Supreme Court of New York, Third Department

January 2, 2020

In the Matter of Jocelyne Allrich, Petitioner,
v.
Regents Review Committee Office of Legal Services et al., Respondents.

          Calendar Date: November 21, 2019

          Zisholtz & Zisholtz, LLP, Mineola (William Mastrogiannis of counsel), for petitioner.

          Letitia James, Attorney General, New York City (James M. Hershler of counsel), for respondents.

          Before: Garry, P.J., Egan Jr., Lynch and Devine, JJ.

          EGAN JR., J.

         Proceeding pursuant to CPLR article 78 (initiated in this Court pursuant to Education Law § 6510 [5]) to review a determination of the Board of Regents, among other things, revoking petitioner's license to practice as a licensed practical nurse.

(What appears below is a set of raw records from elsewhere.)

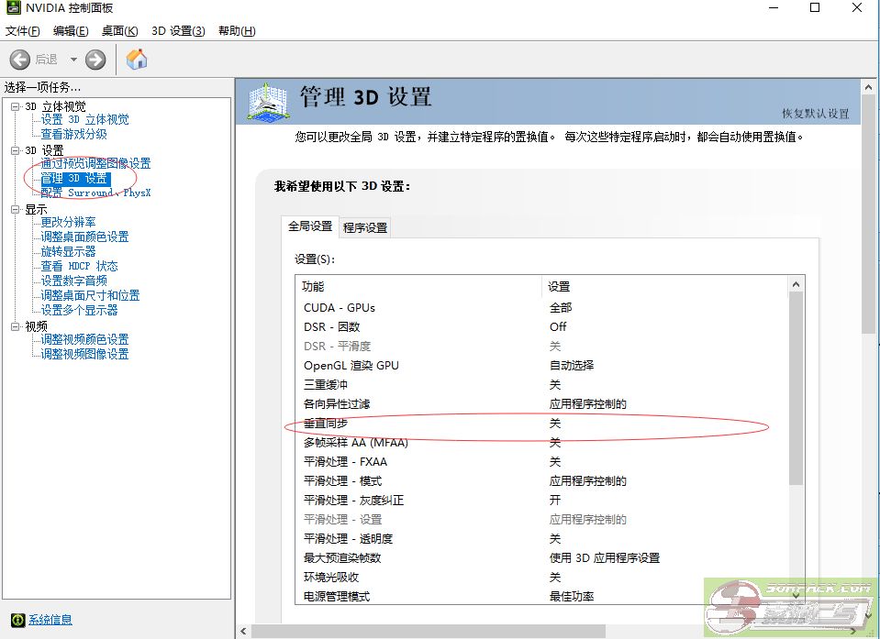Collapse the 3D 立体视觉 tree node
880x639 pixels.
coord(15,106)
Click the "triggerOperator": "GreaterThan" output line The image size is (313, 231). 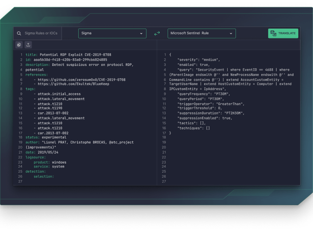[211, 104]
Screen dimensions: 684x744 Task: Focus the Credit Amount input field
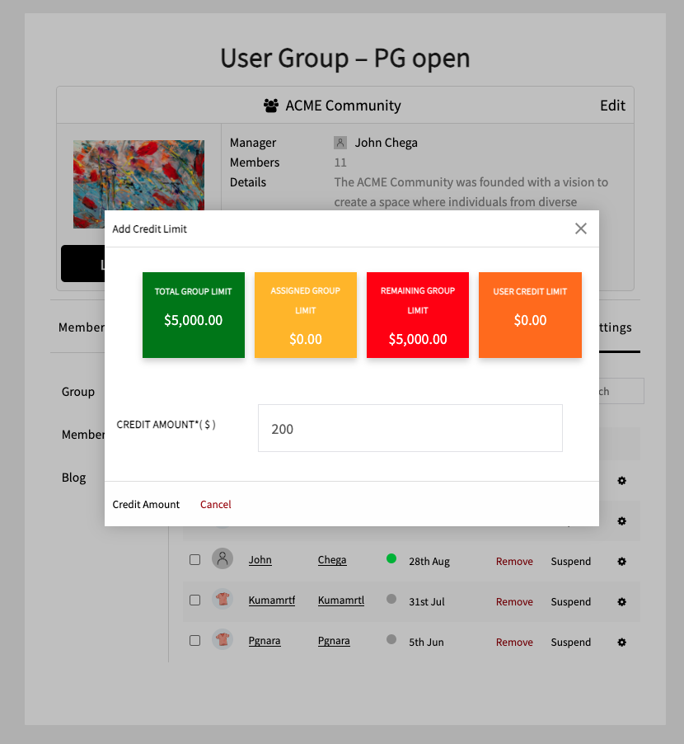click(x=410, y=428)
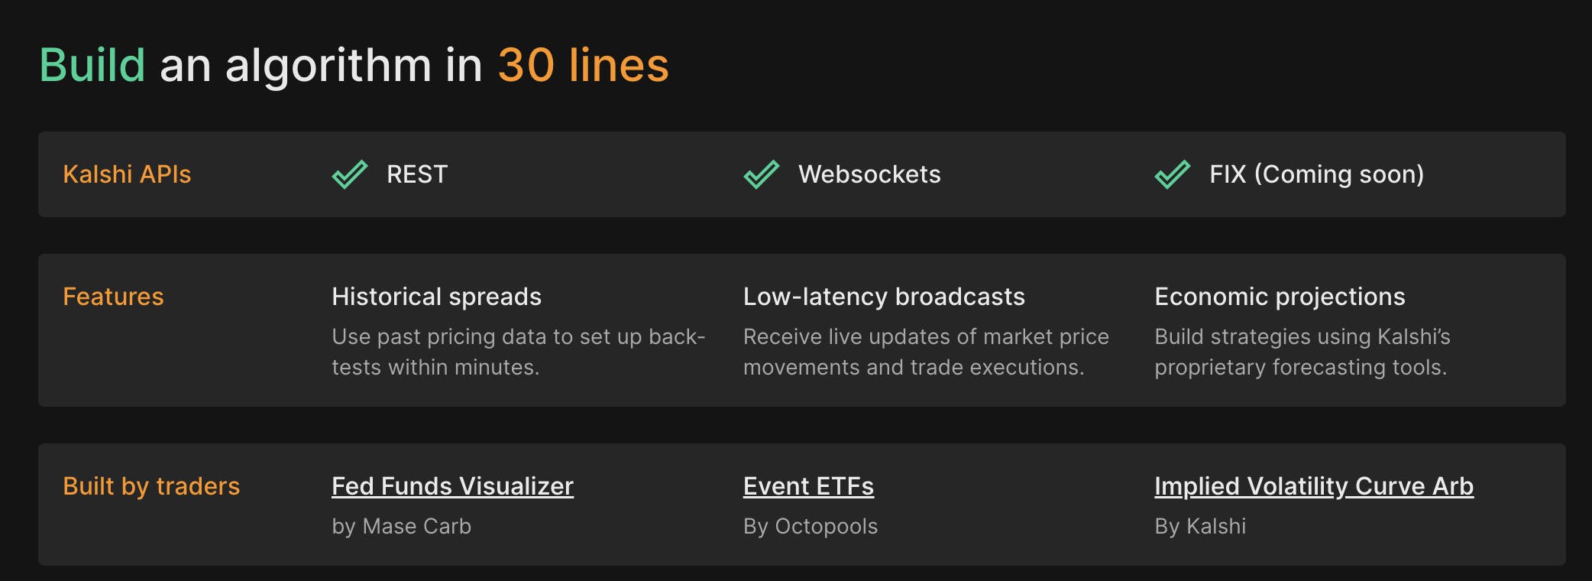
Task: Click the "by Mase Carb" author text
Action: 401,526
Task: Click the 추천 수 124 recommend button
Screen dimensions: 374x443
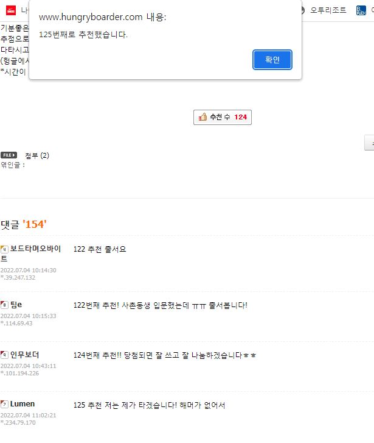Action: (223, 117)
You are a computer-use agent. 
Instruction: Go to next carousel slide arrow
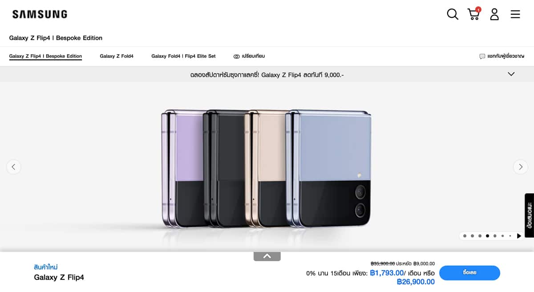(x=521, y=167)
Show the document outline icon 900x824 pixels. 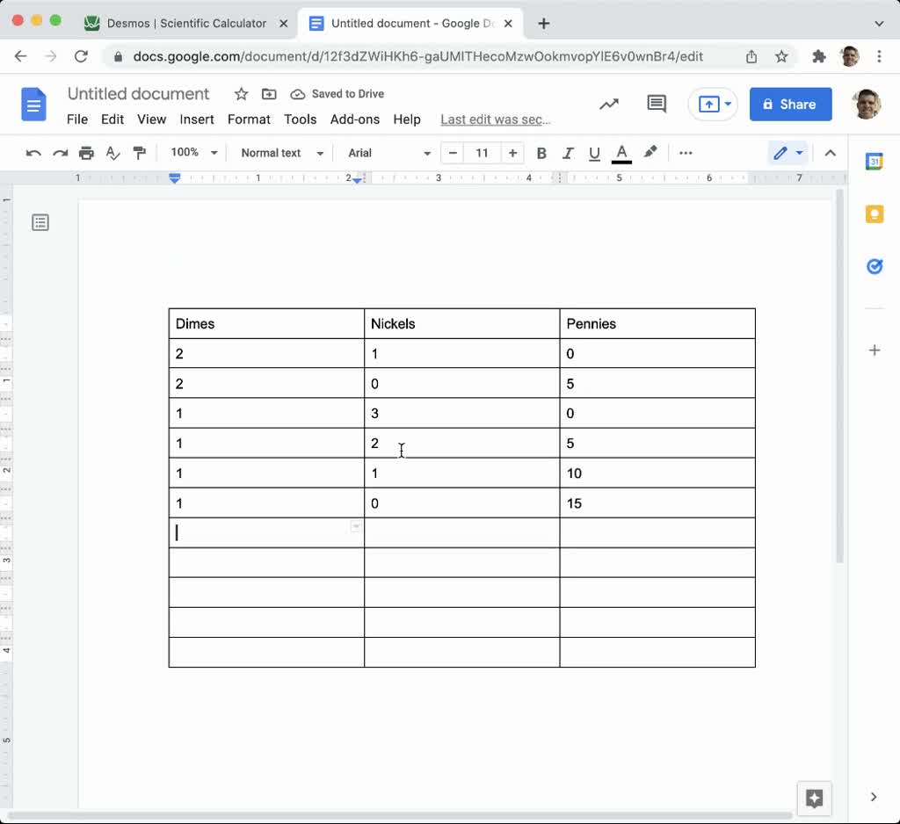click(x=40, y=222)
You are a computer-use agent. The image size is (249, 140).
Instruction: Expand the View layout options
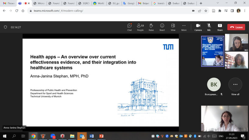(173, 27)
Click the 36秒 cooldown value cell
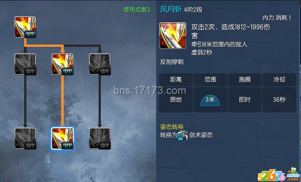Viewport: 301px width, 182px height. [x=279, y=99]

         In February 2014, petitioner, a licensed practical nurse, was convicted of one count of scheme to defraud in the first degree and six counts of grand larceny in the third degree based upon her involvement in the operation of an unlicensed nursing school within the state. She was sentenced to a prison term of 1 to 4 years for her conviction of scheme to defraud and concurrent terms of 2 to 7 years for each conviction of grand larceny in the third degree. [1] In June 2015, the Office of Professional Discipline of respondent State Education Department initiated a disciplinary proceeding against petitioner based upon her criminal convictions (see Education Law § 6509 [5] [a] [i]). Following a July 2017 hearing, the Regents Review Committee (hereinafter the Committee) issued a report finding her guilty of misconduct and recommended the revocation of her nursing license and the issuance of a $10, 000 fine. Upon review, the Board of Regents (hereinafter the Board) adopted the Committee's findings of fact, determination of guilt and penalty recommendation. Petitioner thereafter commenced this proceeding in this Court challenging the Board's determination. [2]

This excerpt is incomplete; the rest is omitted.